No contexto de COVID-19 as manifestações neurológicas, sobretudo as doenças cerebrovasculares, têm ganhado importante papel prognóstico. Neste cenário, estar atento aos principais padrões neurorradiológicos de acometimento se faz necessário. A PRES surge como uma complicação bastante factível entre vários diagnósticos diferenciais possíveis para estes casos, onde os achados radiológicos serão definidores em relação à conduta.

Referências

1. Fonseca J, Oliveira K, Cordeiro M, Real MV. Posterior reversible encephalopathy syndrome: A case report. Neurologia. 2019; 34:135-137.
2. Rogg J, Baker A, Tung G. Posterior reversible encephalopathy syndrome (PRES): Another imaging manifestation of COVID-19. Interdiscip Neurosurg. 2020 Dec;22:100808. doi: 10.1016/j.inat.2020.100808. Epub 2020 Jun 22. PMID: 32835015; PMCID: PMC7308006.
3. Kishfy L, Casasola M, Banankhah P, et al. Posterior reversible encephalopathy syndrome (PRES) as a neurological association in severe Covid-19. J Neurol Sci. 2020 Jul 15;414:116943. doi: 10.1016/j.jns.2020.116943. Epub 2020 May 23. PMID: 32474362; PMCID: PMC7245308.
4. Kremer S, Lersy F, de Sèze J, et al. Brain MRI Findings in Severe COVID-19: A Retrospective Observational Study. Radiology. 2020 Nov;297(2):E242-E251. doi: 10.1148/radiol.2020202222. Epub 2020 Jun 16. PMID: 32544034; PMCID: PMC7301613.

Imagens


Figura 1. TC de crânio sem contraste. Imagem A mostra hemorragia subaracnóide envolvendo sulcos da alta convexidade no lobo frontal esquerdo (seta branca). Na imagem B vemos um corte axial mais caudal onde é possível identificar hipodensidade da substância branca subcortical nos lobos parietais (setas pretas) e de forma mais tênue nos lobos frontais.
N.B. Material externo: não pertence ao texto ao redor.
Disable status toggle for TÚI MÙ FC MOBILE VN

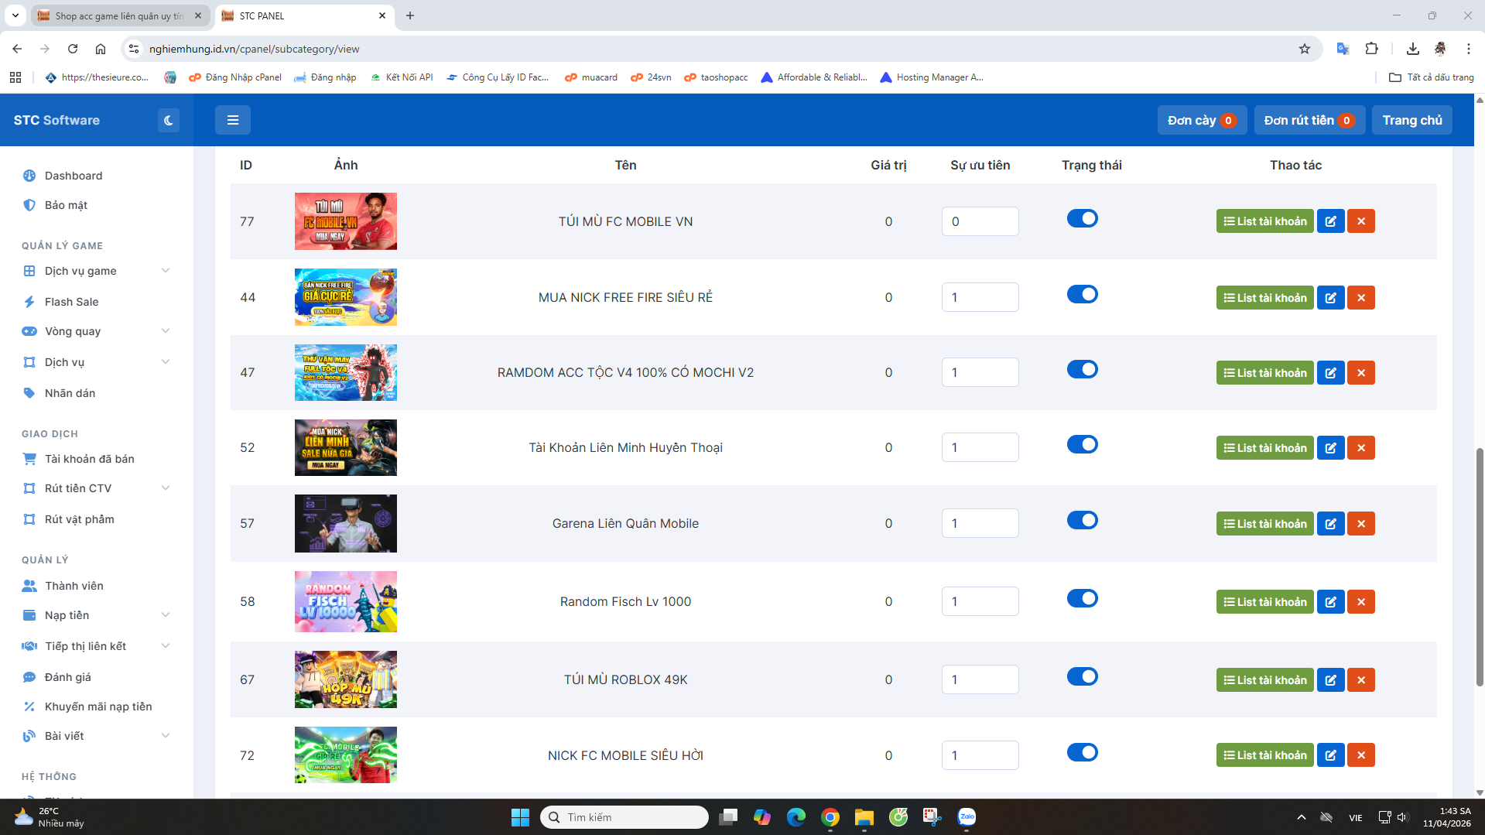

Imagem 2. TC de crânio sem contraste. As imagens A e B mostram cortes mais inferiores onde se destaca a hipodensidade bilateral da substância branca subcortical e profunda nas regiões parieto-occipitais (setas pretas).
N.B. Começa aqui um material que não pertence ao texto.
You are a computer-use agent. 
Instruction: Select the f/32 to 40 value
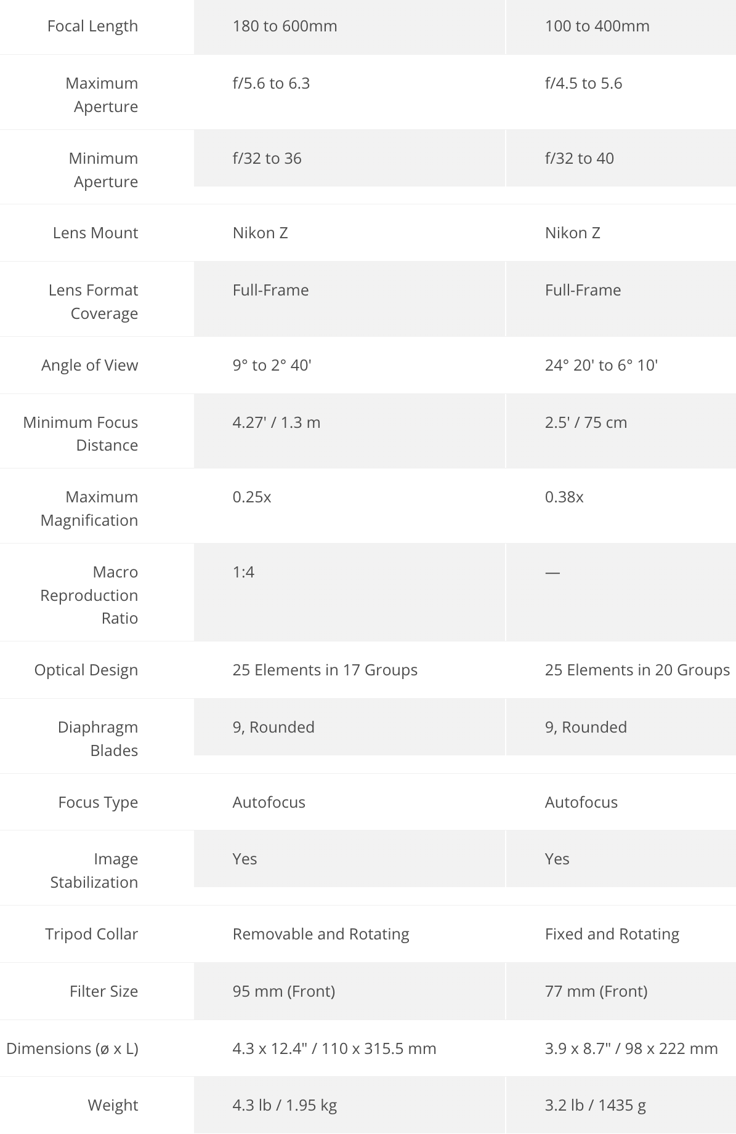pos(579,158)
Figura 3. RM de crânio. Sequência FLAIR no plano axial evidencia área de hipersinal da substância branca na região parieto-occipital esquerda (seta vazada), de dimensões reduzidas em relação à área de lesão observada na TC anterior.


Figura 4. RM de crânio. Nas sequências de difusão (DWI) não foram observadas áreas de restrição à difusão das moléculas de água.